As for the Republicans, things are even more volatile, and my sense is that many voters could change their minds in the next four days or on the night itself. Giuliani, Huckabee, and Romney all have such obvious flaws for some Republicans and most Democrats, that one cannot write off Fred Thompson, even if he has run a rather lackluster campaign until now. Overall, based on my extensive conversations with ordinary Americans last week, all of the Republican front runners generate considerable bad vibes among many voters. Giuliani is by no means everyone's hero, and has even been attacked by some members of the New York Fire Department. He has skeletons aplenty that are not well hidden in the closet, both personal and political. For the Southern wing of the GOP, he is too liberal, too soft on abortion, and too divorced. For Northern Republicans, Huckabee is almost a joke, a caricature of the poorly educated Bible-thumping snake oil salesman, who has no international experience at all.
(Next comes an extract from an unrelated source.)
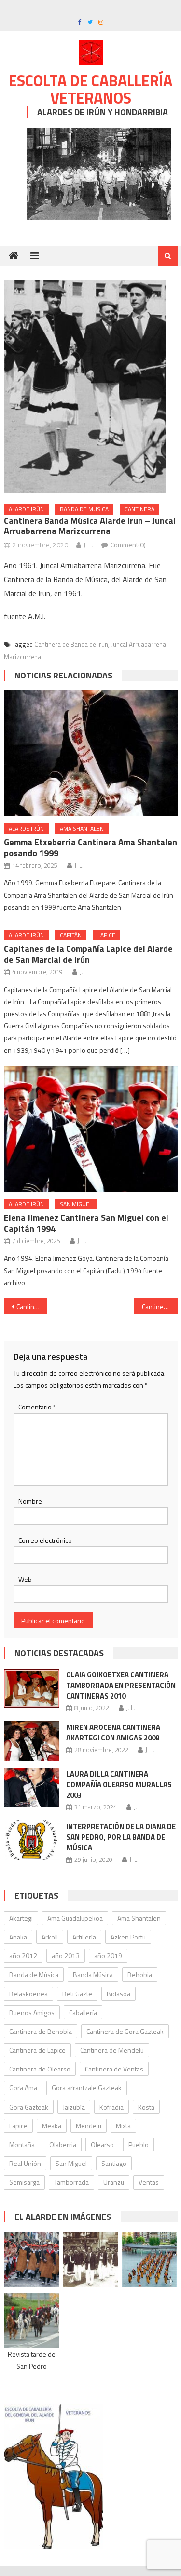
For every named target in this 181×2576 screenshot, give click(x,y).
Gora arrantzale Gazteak (87, 2088)
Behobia (139, 1974)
Hardly the sort to put in charge as the US faces such a volatile world.  Romney seems to lack principles, flip-flopping on issues. Many people in Massachusetts, where he was governor, really hate the guy. In any case, polls indicate that more than a third of Americans, perhaps as many as 40%, are not ready to vote for a Mormon. In short, the Republicans have a flawed field, and the average voter is not very excited by anyone in the group, nor the group as a whole.  

All these observations aside, my personal preference as of the moment is Obama, who seems to me the brightest of all the candidates. He is a wonderful breath of fresh air. Besides, we have had Yale in the White House continuously since 1988! Twenty years of Yale, and Hilary would just be more Yale. This being a democracy, it is time to give the former editor of the Harvard Law Review a chance.  However, this particular argument will likely have little weight with the Iowa voter. Which is as it should be.